Ses auteurs, ses spectacles
« Dans Des écrivains parlent d’argent, après Péguy, j’ai glissé Céline parce que, s’il y a deux identités qui semblent ne pas pouvoir se combiner, c’est bien ces deux-là… […] Et puis j’ai placé Victor Hugo, qui m’interroge. […] Donc, j’ai rajouté du Ruy Blas, ça permet de faire jouer le public avec moi, et de s’apercevoir qu’il y a quand même une résistance à la crétinisation générale : il y a encore des gens qui savent Victor Hugo par cœur, qui savent Ruy Blas. »
« Ce qui m’impressionne, c’est l’absence d’impact de Murray […] On pense que c’est un grincheux, un raseur qui n’aime pas les fêtes, alors que son propos est de dire que le festif est totalitaire puisque c’est une destruction du réel, une destruction de l’histoire, une négation de la part négative de l’existence […] Peut-être que si Murray n’est pas compris, c’est parce que personne n’a envie – et ils n’ont peut-être pas tort – de trouble-fêtes, de douloureux… Personne n’a réellement envie de lire Freud ou Nietzsche parce que ça conduirait à se dépasser soi-même. Personne n’a envie de vraiment écouter le Christ […] »
« Ce qui me paraît menacé, c’est le génie de l’esprit français que Nietzsche adorait, la rapidité et la légèreté. »
« Il y a dans le succès de mes spectacles quelque chose d’identitaire. Quelque chose qui fait prendre conscience aux gens qui m’écoutent de l’existence d’un patrimoine […] la richesse ahurissante du répertoire littéraire français, sa drôlerie, sa gravité, tous nos génies, Molière, La Fontaine, Guitry, Rimbaud, Céline, Jean Cau, Hugo etc. »
Sur le téléphone portable
« Je m’y suis laissé prendre comme tous les Français, je suis totalement addict, aliéné ! J’espère toujours que quelqu’un m’appelle alors que personne ne m’appelle ! Je regarde au moins cent fois par jour cette cochonnerie […] Dès qu’il y a un moment un peu faiblard, on se précipite sur le portable… Et c’est partout ! Les modestes, les riches, les pauvres… Parce que c’est une incroyable promesse que, peut-être, le moment de désarroi, d’ennui, va être compensé par un truc marrant ! Que cela soit du sexe ou un but de Mbappé, il y a toujours des choses à regarder […] J’ai du mal, un mal fou à lire…»
Sur la gauche et la droite
« C’est un peu désespérant, mais pour autant ça ne justifie pas le projet de la gauche qui veut les amener de force à la culture : « Tu vas te le taper, le Wagner, sinon je te mets un coup de boule ! »

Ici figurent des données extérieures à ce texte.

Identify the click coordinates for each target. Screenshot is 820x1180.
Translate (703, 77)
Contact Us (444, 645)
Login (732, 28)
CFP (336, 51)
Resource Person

« […] Il y a un fond de commerce qui n’est pas nul et qui est même très efficace : c’est l’indignation. Ça, ça fédère, personne ne peut être pour les horreurs de l’injustice, et, grâce à cela, on voit que tu es quelqu’un de bien parce que tu n’es pas égoïste […] Je trouve que la société a un autre défaut : c’est la délation, y compris des artistes entre eux. »
« […] Il m’a fallu trente ans de fréquentation de la bourgeoisie de gauche pour mettre au point cette réplique : « J’adorerais être de gauche, mais je trouve que c’est une vertu tellement élevée que j’y ai renoncé. Le génie moral, le génie de l’entraide, c’est trop de boulot ». Alors après, j’ai tellement été dur avec les contradictions absurdes de la bourgeoisie de gauche qui veut le beurre et l’argent du beurre que j’ai dû rééquilibrer en tapant aussi sur le cynisme de la droite. Mais la supériorité de la droite sur la gauche, c’est qu’elle a intégré la méchanceté. En un mot, la gauche ne comprend pas la méchanceté ; elle croit, comme Rousseau, que les gens sont bons et que c’est à cause de la société dégueulasse que les gens sont immondes. Mais elle n’a pas compris que, comme dirait Céline, l’exploité, à la seconde où il devient exploiteur, deviendrait aussi vache que son exploiteur de la veille […] La gauche se projette spontanément sur les problèmes de l’Afrique, tandis que la droite reste sur son palier. Moi, je revendique totalement de ne comprendre que mon palier ! »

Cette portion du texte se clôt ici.